====== Provided records ======

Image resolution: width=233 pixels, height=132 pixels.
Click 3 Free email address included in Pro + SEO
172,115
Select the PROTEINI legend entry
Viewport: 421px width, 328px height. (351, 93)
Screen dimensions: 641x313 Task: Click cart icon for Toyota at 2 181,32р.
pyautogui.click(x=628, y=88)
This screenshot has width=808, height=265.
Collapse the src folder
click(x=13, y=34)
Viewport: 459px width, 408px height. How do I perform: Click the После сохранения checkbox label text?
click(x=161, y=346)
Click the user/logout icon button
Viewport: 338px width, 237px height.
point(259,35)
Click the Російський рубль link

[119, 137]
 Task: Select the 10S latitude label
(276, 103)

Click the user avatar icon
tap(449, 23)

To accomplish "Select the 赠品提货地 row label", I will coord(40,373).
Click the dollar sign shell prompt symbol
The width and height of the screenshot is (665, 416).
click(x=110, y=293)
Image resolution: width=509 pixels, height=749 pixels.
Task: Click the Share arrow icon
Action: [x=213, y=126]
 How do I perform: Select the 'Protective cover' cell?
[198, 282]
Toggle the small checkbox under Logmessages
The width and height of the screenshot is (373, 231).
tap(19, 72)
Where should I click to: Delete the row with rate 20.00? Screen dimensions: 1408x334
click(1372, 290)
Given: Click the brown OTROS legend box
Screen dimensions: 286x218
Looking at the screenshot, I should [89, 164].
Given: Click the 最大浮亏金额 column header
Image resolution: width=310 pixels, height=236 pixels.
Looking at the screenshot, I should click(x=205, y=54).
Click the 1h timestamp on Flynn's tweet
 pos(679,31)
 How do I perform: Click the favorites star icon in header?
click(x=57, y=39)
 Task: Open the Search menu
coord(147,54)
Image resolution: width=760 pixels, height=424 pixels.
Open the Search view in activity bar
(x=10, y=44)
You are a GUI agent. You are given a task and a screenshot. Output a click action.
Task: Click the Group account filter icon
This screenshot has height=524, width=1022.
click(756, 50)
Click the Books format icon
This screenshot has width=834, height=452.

======

#### Required action
Give the data again, unchanged in every line.

#### Response area
Image resolution: width=233 pixels, height=132 pixels.
Click 3 Free email address included in Pro + SEO
172,115
Select the PROTEINI legend entry
Viewport: 421px width, 328px height. (351, 93)
Screen dimensions: 641x313 Task: Click cart icon for Toyota at 2 181,32р.
pyautogui.click(x=628, y=88)
This screenshot has width=808, height=265.
Collapse the src folder
click(x=13, y=34)
Viewport: 459px width, 408px height. How do I perform: Click the После сохранения checkbox label text?
click(x=161, y=346)
Click the user/logout icon button
Viewport: 338px width, 237px height.
point(259,35)
Click the Російський рубль link

[119, 137]
 Task: Select the 10S latitude label
(276, 103)

Click the user avatar icon
tap(449, 23)

To accomplish "Select the 赠品提货地 row label", I will coord(40,373).
Click the dollar sign shell prompt symbol
The width and height of the screenshot is (665, 416).
click(x=110, y=293)
Image resolution: width=509 pixels, height=749 pixels.
Task: Click the Share arrow icon
Action: [x=213, y=126]
 How do I perform: Select the 'Protective cover' cell?
[198, 282]
Toggle the small checkbox under Logmessages
The width and height of the screenshot is (373, 231).
tap(19, 72)
Where should I click to: Delete the row with rate 20.00? Screen dimensions: 1408x334
click(1372, 290)
Given: Click the brown OTROS legend box
Screen dimensions: 286x218
Looking at the screenshot, I should [89, 164].
Given: Click the 最大浮亏金额 column header
Image resolution: width=310 pixels, height=236 pixels.
Looking at the screenshot, I should click(x=205, y=54).
Click the 1h timestamp on Flynn's tweet
 pos(679,31)
 How do I perform: Click the favorites star icon in header?
click(x=57, y=39)
 Task: Open the Search menu
coord(147,54)
Image resolution: width=760 pixels, height=424 pixels.
Open the Search view in activity bar
(x=10, y=44)
You are a GUI agent. You are given a task and a screenshot. Output a click action.
Task: Click the Group account filter icon
This screenshot has height=524, width=1022.
click(756, 50)
Click the Books format icon
This screenshot has width=834, height=452.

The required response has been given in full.